| Source information |
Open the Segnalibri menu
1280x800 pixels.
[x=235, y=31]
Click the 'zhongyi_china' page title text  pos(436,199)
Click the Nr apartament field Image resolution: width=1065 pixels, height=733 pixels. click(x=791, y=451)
---
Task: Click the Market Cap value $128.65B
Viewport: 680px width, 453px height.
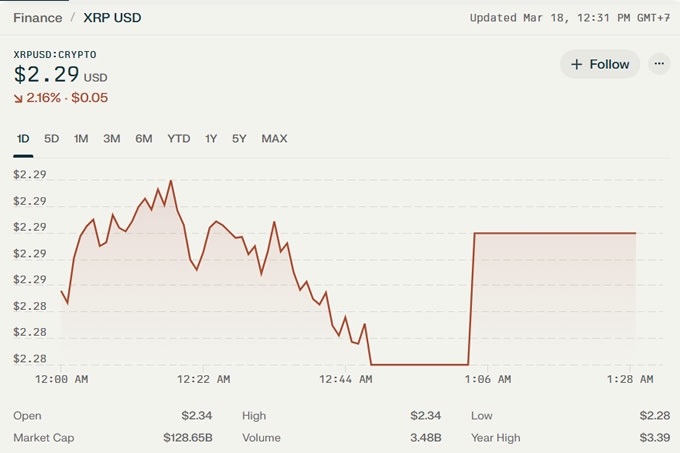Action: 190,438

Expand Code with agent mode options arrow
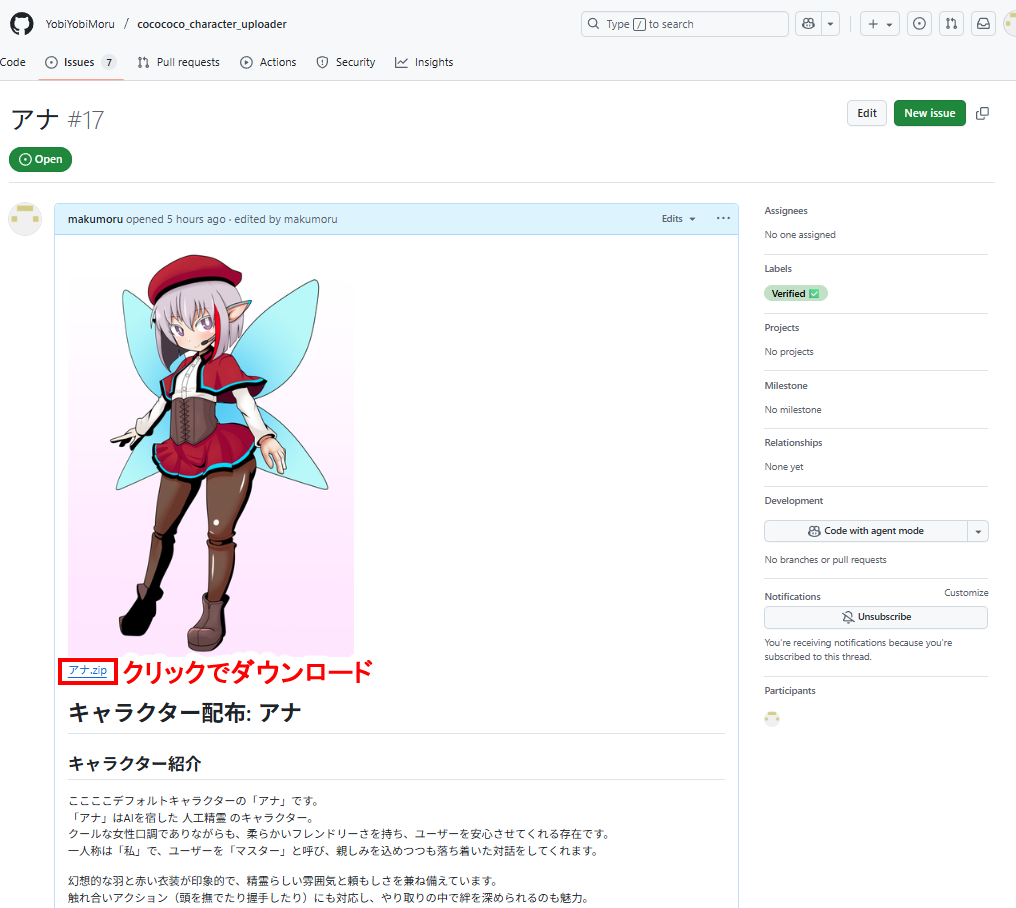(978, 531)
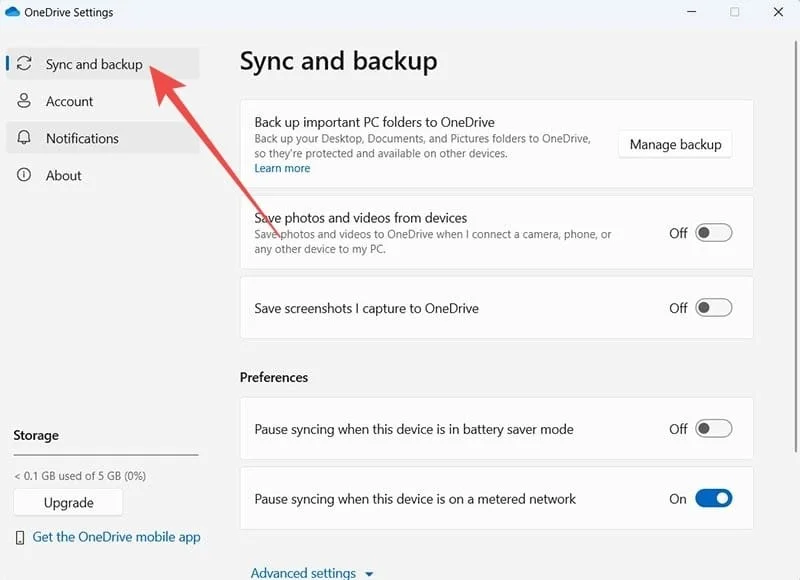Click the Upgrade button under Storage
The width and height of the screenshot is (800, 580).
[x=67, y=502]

| Task objective |
Using the data above, reproduce exactly the lines between those holding "Click the 'zhongyi_china'" and "Click the Nr", inclusive, and no others.

| Finished task |
Click the 'zhongyi_china' page title text  pos(436,199)
Click the Nr apartament field Image resolution: width=1065 pixels, height=733 pixels. click(x=791, y=451)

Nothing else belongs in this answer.